▸ **Requirements**:
A: Decide whether each statement agrees with the forum thread about the charcuterie book: (i) the first poster says every dry-cure recipe in the book calls for a 7-day cure; (ii) one reply says bacon is normally dry cured for 10 to 14 days; (iii) thebarbequeen already owns the book. For each, answer yes or no and quote the words from the thread that settle it.
B: Continue the forum thread about the charcuterie book, starting right after its final heading.

▸ **Provided text**:
·····
# Book: "Charcuterie - The Craft of Salking, Smoking, and Curing"



## biaviian (Apr 4, 2011)

I've had this book for a while (I buy many food books and never open them) but I never actually picked it up and read it.  Well I just did this weekend and I was surprised by the recipes in the book.  They all (when using a dry cure) call for the curing to last 7 days.  They never switch this time according to meat/size/recipe/etc....  What are the opinions on this?  If it matters all recipes use #1 or #2).

Great book but the static 7 days concerns me.


----------



## fpnmf (Apr 4, 2011)

It's a great book.

When I use one of his recipes I follow it as published.

No problems yet.

I read his blog...very interesting at times..

http://ruhlman.com/  

Have a great day!!

  Craig


----------



## alblancher (Apr 4, 2011)

From what I understand Cure 1 does its thing in 3 or 4 days.  After that it is equalization, drying etc.  I normally do 10 - 14 days for bacon depending on thickness when I do a dry cure.  I am happy with the results.


----------



## biaviian (Apr 4, 2011)

Thanks for the quick response.  I'll have to take a look at the blog.  I really like the variety of recipes and the sources that are listed in the back.  I can't wait until next week so I can try some (I'm traveling this week).


----------



## thebarbequeen (Apr 4, 2011)

Keep us up to date on how you like using the book.  I don't have that one yet, but I love Ruhlman!


----------



## venture (Apr 4, 2011)
·····
▸ **Data excerpts**:
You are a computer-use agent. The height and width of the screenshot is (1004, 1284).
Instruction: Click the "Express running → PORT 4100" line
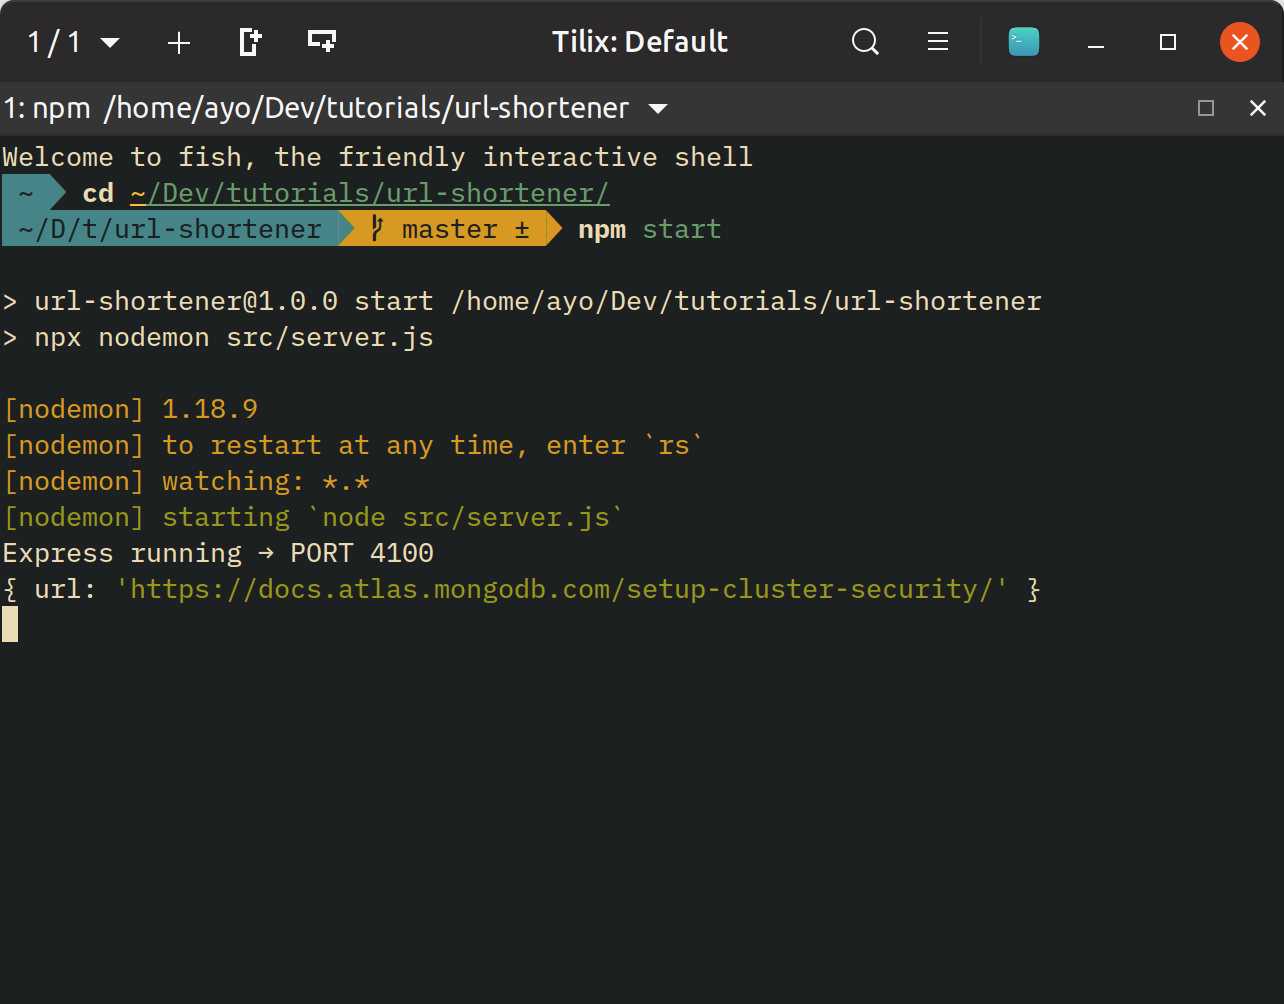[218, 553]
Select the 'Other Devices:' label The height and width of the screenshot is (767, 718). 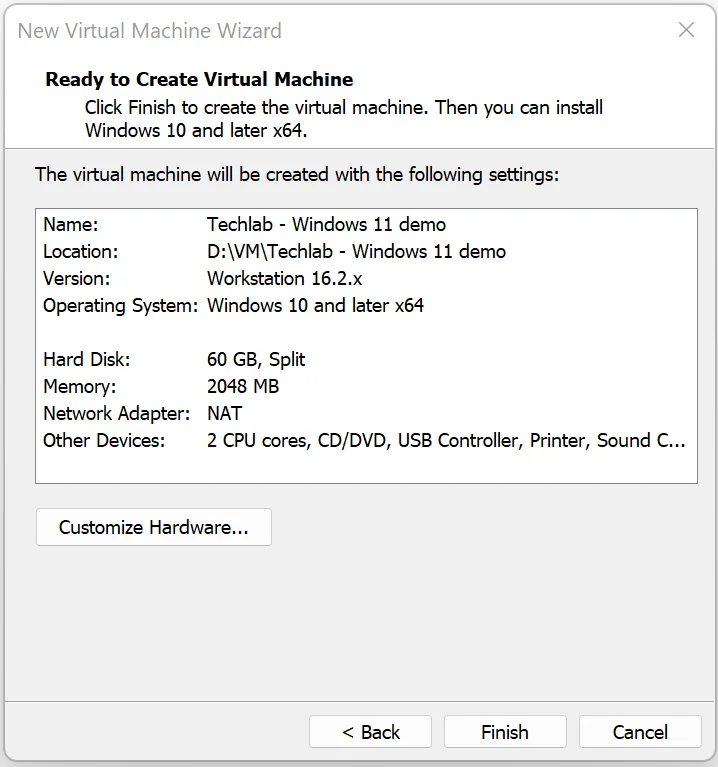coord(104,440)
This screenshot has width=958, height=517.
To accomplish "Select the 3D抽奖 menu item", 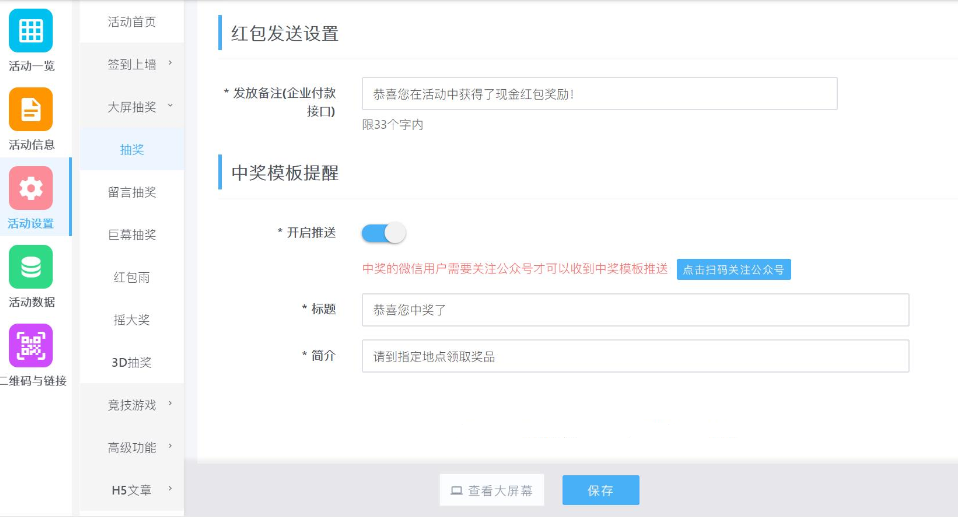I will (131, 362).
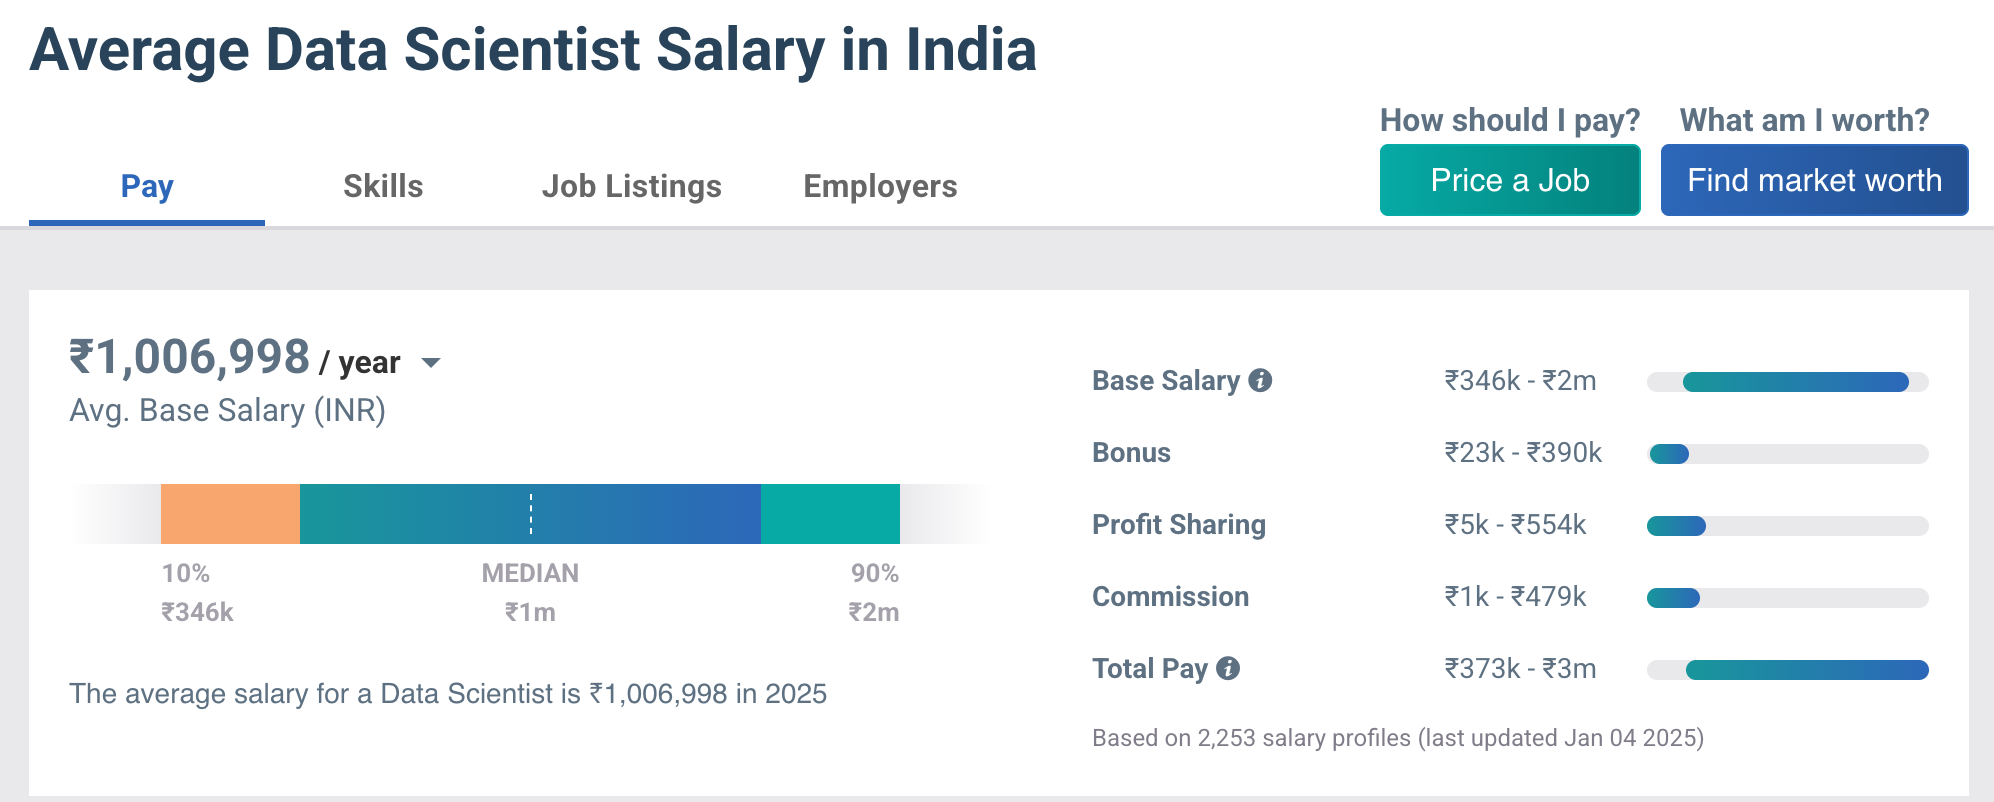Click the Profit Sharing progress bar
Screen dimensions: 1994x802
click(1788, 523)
·····
▸ **Answers given**:
A:
(i) Yes: "They all (when using a dry cure) call for the curing to last 7 days."
(ii) Yes: "I normally do 10 - 14 days for bacon depending on thickness when I do a dry cure."
(iii) No: "I don't have that one yet"

B:
I checked it out of the library and read it cover to cover.  I liked it and got some good info and ideas.  Later I bought the Kutas book sight unseen based on recommendations here.  Of the two, I would purchase Kutas first and Ruhlman second.  Both are worth having.  If I could only have one, I would go with Kutas.  Ruhlman has another very interesting book about his time at CIA. I need to check that one out again.  I think the title was The Making of a Chef or something like that.

Good luck and good smoking!


----------



## scarbelly (Apr 4, 2011)

I have both books and enjoy them both. I love the pictures in the Ruhlman book big time


----------



## mballi3011 (Apr 4, 2011)

Now when I cure bacons and sausages I usually cure them for 10-14 days. Now I think that charcuterie uses the cure know as #2 and it is made to stay on the meat fopr a long time. Now I have been wanting to do some of this stuff dry curing but I just haven't got around to it yet. Let me know how things go too.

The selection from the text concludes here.